▶ **TASK STATEMENT**: A line counts if it contains the word "Given" at least once. State how many such lines the records contain, giving the number alone.

▶ **PROVIDED INFORMATION**:
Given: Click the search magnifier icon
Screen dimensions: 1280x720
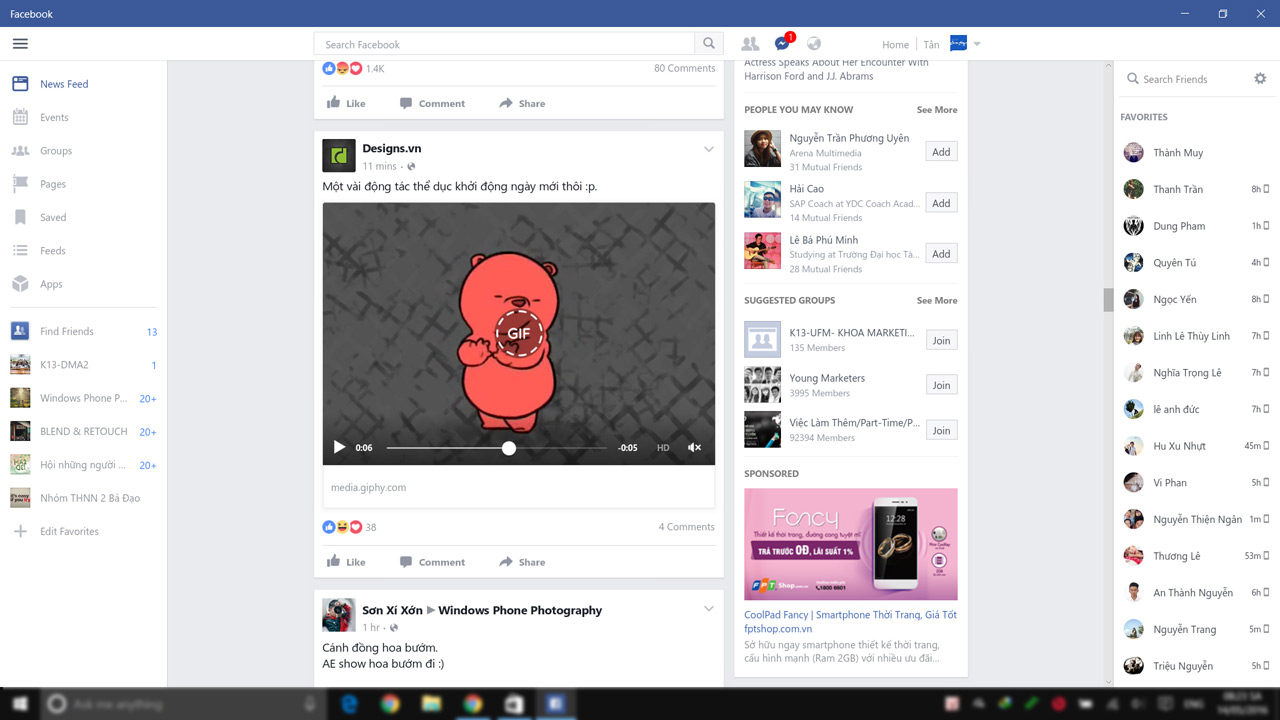Looking at the screenshot, I should 709,43.
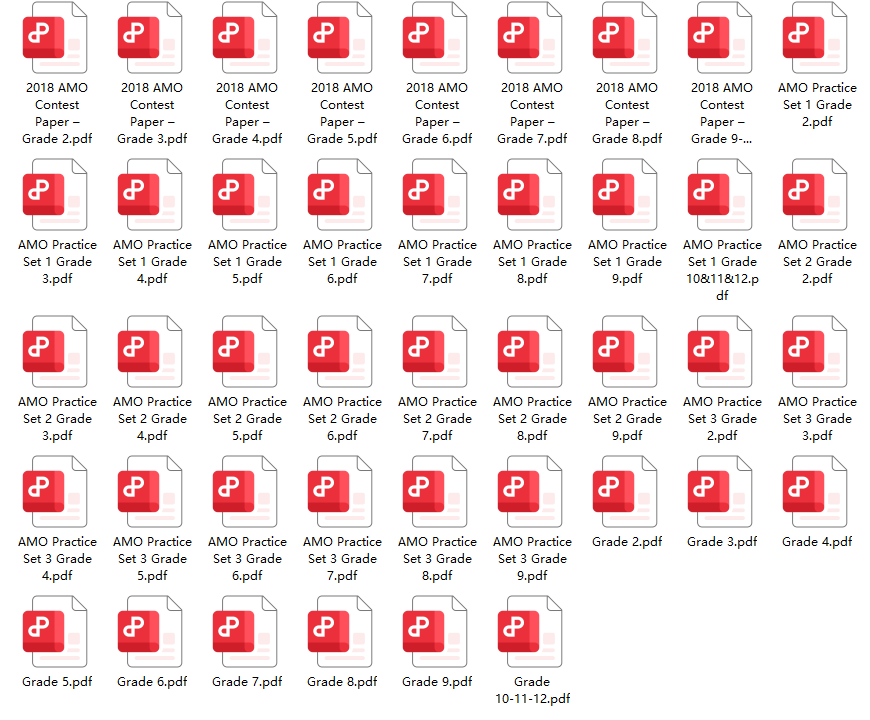The width and height of the screenshot is (870, 720).
Task: Click the 2018 AMO Contest Grade 9- filename label
Action: pyautogui.click(x=722, y=113)
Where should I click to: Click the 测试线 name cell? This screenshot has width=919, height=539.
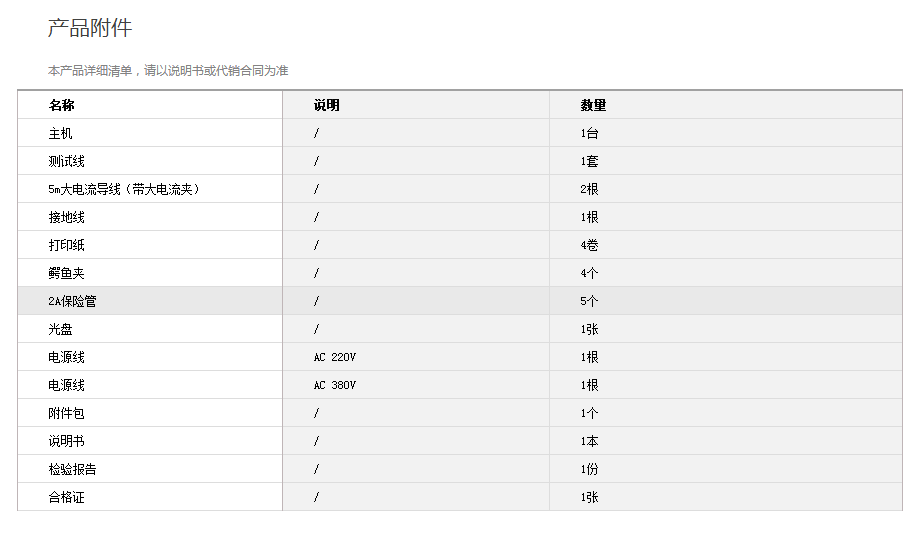click(66, 161)
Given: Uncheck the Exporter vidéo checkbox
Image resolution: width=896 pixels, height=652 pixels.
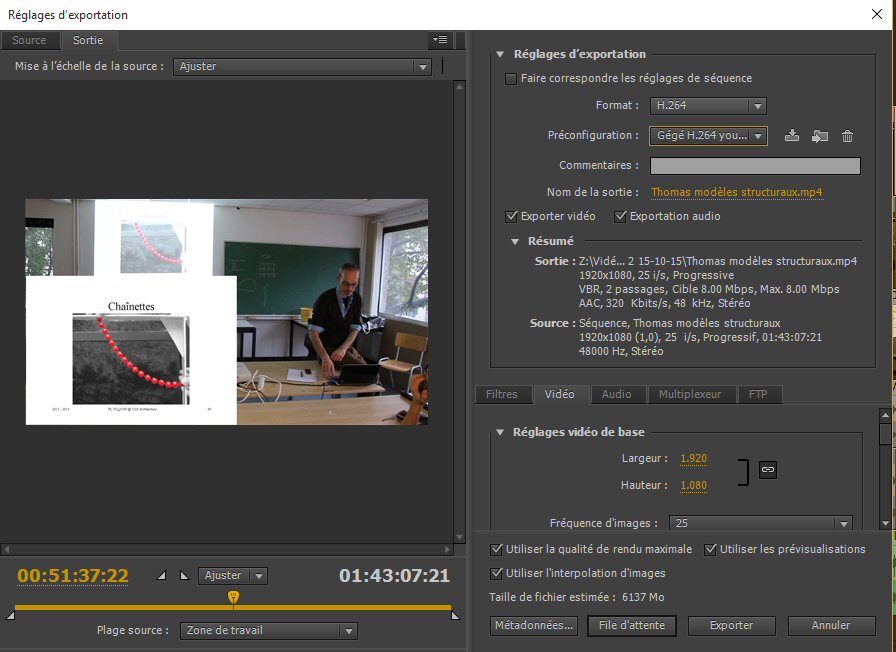Looking at the screenshot, I should pos(512,216).
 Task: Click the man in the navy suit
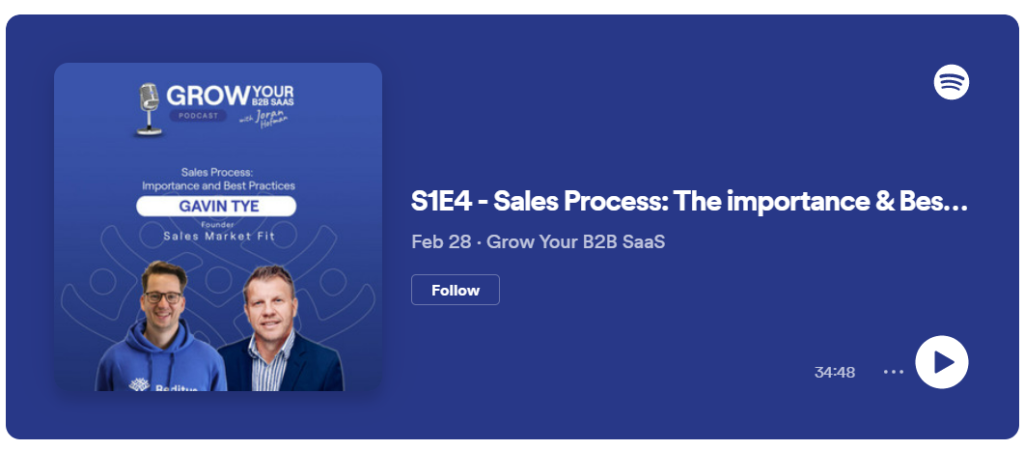(x=279, y=330)
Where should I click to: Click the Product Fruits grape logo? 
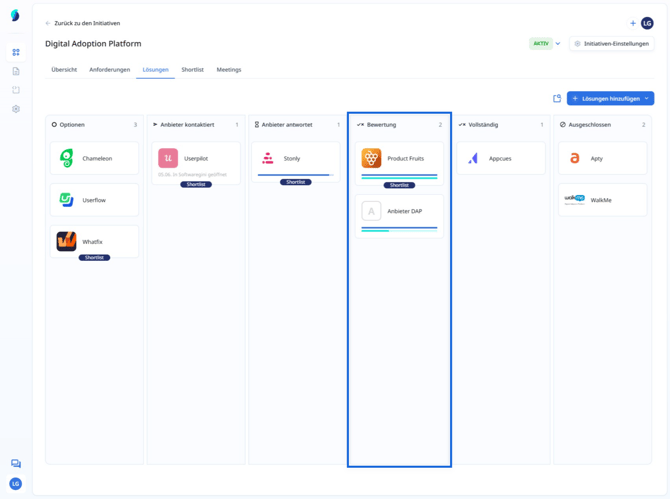(x=371, y=158)
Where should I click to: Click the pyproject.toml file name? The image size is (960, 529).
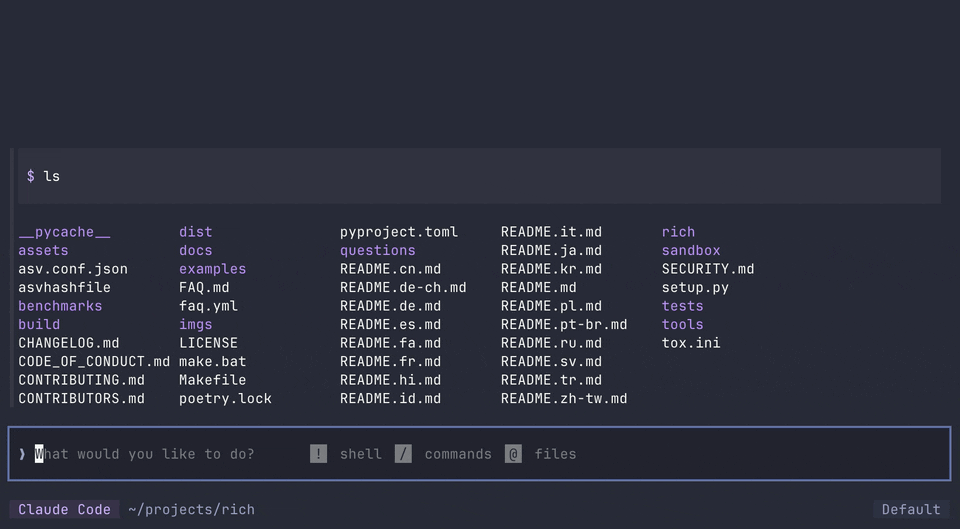tap(398, 232)
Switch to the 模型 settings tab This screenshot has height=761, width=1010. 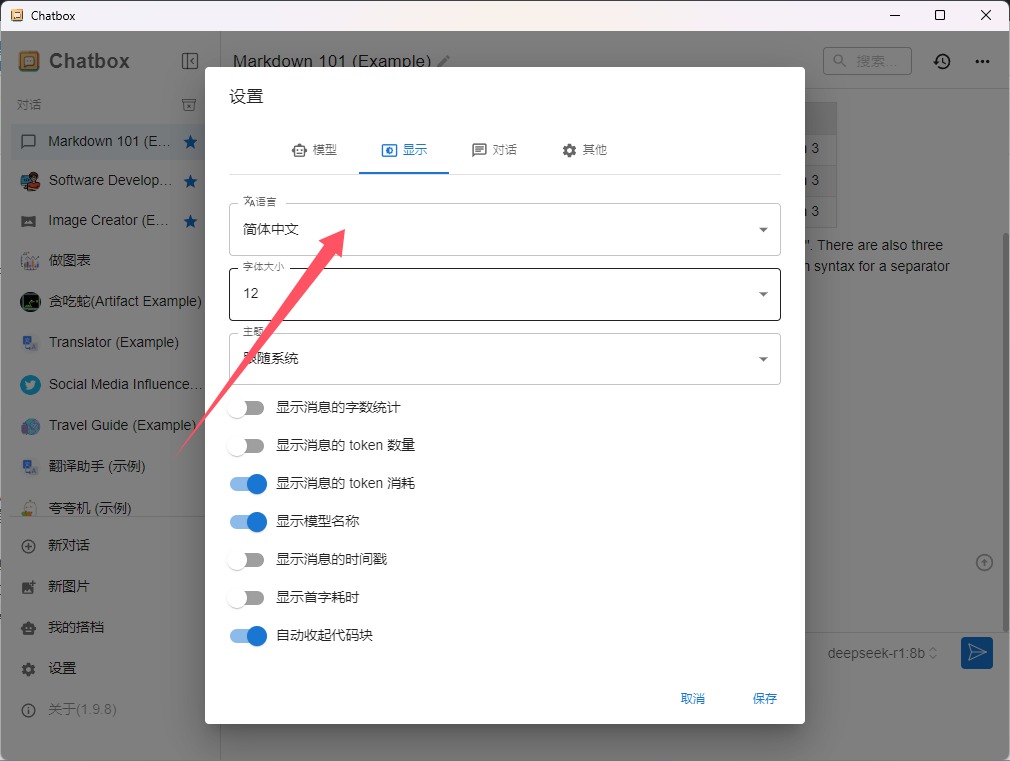[x=314, y=150]
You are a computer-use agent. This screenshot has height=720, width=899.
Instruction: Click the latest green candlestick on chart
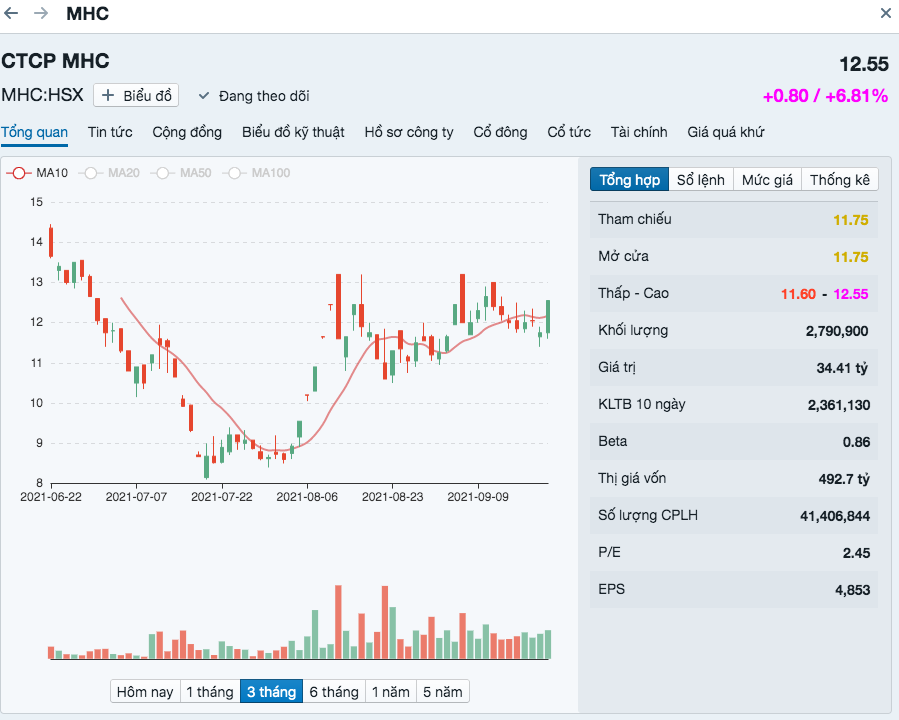(x=548, y=317)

▶ **RESPONSE TO THE EXERCISE**: 2